Dès son jeune âge, elle se passionne pour l'éducation et enseigne pendant plusieurs années avant de rejoindre Paris en 1856. À 26 ans, elle s'investit dans une riche activité littéraire, pédagogique et politique, tissant des liens avec des figures révolutionnaires blanquistes des années 1860.
En 1871, au cœur des événements de la Commune de Paris, elle se retrouve sur le front, apportant son soutien aux luttes. Après s'être livrée en mai pour libérer sa mère, elle est déportée en Nouvelle-Calédonie, où elle découvre et adopte la pensée anarchiste. De retour en métropole en 1880 grâce à l'amnistie des communards, elle jouit d'une grande popularité et organise de nombreuses manifestations pour défendre les droits des prolétaires. Malgré une surveillance constante de la police et plusieurs incarcérations, son engagement politique ne faiblit pas et s'étend à travers toute la France jusqu'à sa mort à 74 ans à Marseille.

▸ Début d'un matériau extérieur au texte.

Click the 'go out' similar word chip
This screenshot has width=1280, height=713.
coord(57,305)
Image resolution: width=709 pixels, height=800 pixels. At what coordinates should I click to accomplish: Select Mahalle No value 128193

Louise Michel reste une figure révolutionnaire et anarchiste majeure dans l'imaginaire collectif. Pionnière du drapeau noir lors de la manifestation du 9 mars 1883, elle contribue à sa popularisation au sein du mouvement libertaire. Parallèlement à son combat pour les droits humains, elle est également une précurseure de la cause animale, dénonçant l'exploitation des bêtes de somme tout autant que celle des êtres humains.